Pass the Health Care Bill – Then Improve It
by: Rabbi Michael Lerner on December 27th, 2009 | 3 Comments »
This piece, “Pass the Health Care Bill – Then Improve It,” by Peter Dreier (whose pieces appear in Tikkun from time to time) is worth reading. For those who don’t know, I post occasional articles here and at Current Thinking on the Tikkun home page that I think help us understand what’s going on. The previous article posted at Current Thinking was Jane Hamsher’s “Top 10 Ten Reasons To Kill the Senate Health Care Bill,” so you can see I am not trying to find pieces that agree with each other, nor do they necessarily express my own views.



If I wanted fair and balanced I would buy mainstream media. I want that hope Michelle Obama spoke to my heart … for REAL change … with a Public Option to be in the Conference Committee bill but sadly am not hopeful YET, Did any one besides me think that Rabbi Lerner was going to lead a revolution with the Network of Spiritual Progressives? It seems so insane that there is no outrage in the Faith communities for the sake of the sick, injured and dying.
Thank you for drawing our attention to this well-reasoned and well-informed article. I fundamentally agree with most of its content. I am glad that Rabbi Lerner is the kind of revolutionary who does not buy into an ideology that is easy to understand but false. It is important to listen to many points of view. This is the strength of the progressive movement.

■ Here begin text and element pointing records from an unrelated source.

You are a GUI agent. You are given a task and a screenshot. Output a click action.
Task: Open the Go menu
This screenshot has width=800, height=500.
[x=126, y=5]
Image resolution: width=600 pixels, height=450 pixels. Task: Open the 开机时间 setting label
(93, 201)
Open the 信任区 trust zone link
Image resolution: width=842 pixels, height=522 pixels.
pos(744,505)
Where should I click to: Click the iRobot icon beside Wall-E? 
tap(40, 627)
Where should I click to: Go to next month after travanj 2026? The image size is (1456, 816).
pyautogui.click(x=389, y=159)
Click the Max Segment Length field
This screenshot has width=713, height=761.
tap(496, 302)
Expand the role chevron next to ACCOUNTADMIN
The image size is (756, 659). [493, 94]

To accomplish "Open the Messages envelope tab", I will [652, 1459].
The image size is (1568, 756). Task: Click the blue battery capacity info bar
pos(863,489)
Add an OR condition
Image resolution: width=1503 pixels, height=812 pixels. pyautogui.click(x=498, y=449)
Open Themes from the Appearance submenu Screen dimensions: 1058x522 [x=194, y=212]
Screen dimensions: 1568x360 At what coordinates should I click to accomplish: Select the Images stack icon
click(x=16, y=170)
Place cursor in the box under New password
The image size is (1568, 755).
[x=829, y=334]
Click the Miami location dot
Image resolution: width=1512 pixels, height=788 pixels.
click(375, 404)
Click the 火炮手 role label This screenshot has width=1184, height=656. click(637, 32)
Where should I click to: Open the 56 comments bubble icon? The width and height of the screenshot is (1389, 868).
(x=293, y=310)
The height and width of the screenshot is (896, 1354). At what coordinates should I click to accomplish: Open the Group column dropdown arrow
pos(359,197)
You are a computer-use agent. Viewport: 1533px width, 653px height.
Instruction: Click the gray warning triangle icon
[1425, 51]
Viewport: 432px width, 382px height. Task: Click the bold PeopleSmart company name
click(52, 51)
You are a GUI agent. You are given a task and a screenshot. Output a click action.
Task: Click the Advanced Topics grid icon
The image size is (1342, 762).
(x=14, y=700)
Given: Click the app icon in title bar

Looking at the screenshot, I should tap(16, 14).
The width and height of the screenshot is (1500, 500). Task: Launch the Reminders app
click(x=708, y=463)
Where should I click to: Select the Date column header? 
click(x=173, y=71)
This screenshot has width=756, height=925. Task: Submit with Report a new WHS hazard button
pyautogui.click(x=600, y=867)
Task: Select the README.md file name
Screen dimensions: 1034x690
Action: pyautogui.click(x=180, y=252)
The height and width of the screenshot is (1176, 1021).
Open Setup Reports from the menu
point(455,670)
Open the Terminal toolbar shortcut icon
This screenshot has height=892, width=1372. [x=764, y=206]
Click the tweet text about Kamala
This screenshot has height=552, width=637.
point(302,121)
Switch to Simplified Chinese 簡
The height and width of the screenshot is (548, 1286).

The question at hand is not, “Should we settle for this bill and do nothing further?” The question is, “What is the most effective legislative route to enact real reform?” I don’t think Hamsher’s strategy of teaming up with Grover Norquist to kill the bill will reform our health care system.
I especially agreed with Drier’s last point: that we made a mistake when we did not defend ACORN from Republican attacks. Organizations like ACORN increase our capacity for grassroots response. We must work to strengthen and defend them. Jane Hamsher has done a great deal to move reform forward with her “Whip the Vote” strategy. We should not lose sight of the tools she’s created even though her alliances with Norquist and Schlafly are morally repugnant.
I have read several great diaries lately about moving the Overton window to the left. The gist of the diaries is that having an intransigent, unreasonable left wing moves America’s perception of the “moderate” leftwards. America loves to choose the moderate path. Thus, when activists such as Hamsher move so far out to the left that they offend us, they immediately turn the remainder of the progressive movement into moderates. I have not joined in the Hamsher-bashing, although I actually loathe her public partnership with Norquist, for this reason.
I would much rather have the public view Rabbi Lerner as the “moderate” than…oh, say…Joe Lieberman or Ben Nelson.
We do not have the arms or the degree of suffering in the general populace required for a successful armed revolution. Moreover, revolutions often end badly with dictators such as Stalin and Khomeni siezing power. The Civil War was a terrible trauma. Our current Constitution affords us the ability to change America through civil action. But it’s going to be a long road, just as it took decades to end slavery.
We are going to have to work even harder to enact campaign finance reform and to change the Senate rules. Lieberman and Nelson could not have hijacked our bill if it could have been passed with 51 votes. Corporate interests are not going to allow us to democratize Congress, and especially the Senate, without a fierce fight.
Change is possible. America ended slavery. We extended voting rights to women, Native Americans and other people of color. We created social security, Medicare and the 40 hour work week. We can fight back this latest assault on our civil liberties. We can and we must.
Thank you again for this post.
A fight to change the Senate rules will cost us all our political capital and exhaust us. That is just what our opponents want. In the end we will have something so watered down that it will be ineffective.
We need a simple and direct Constitutional Amendment the can’t be tampered with and is out of the reach of the Supreme Court.
Don’t tell me it can’t be done. All the other problems — jobs, health care, energy, housing, financial reform, global warming, etc. — cannot be resolved until our representatives are free to make the honest, considerate, and unselfish decisions that they promised.
We are wasting our time, our energy, and our money by not solving the money/politics problem first.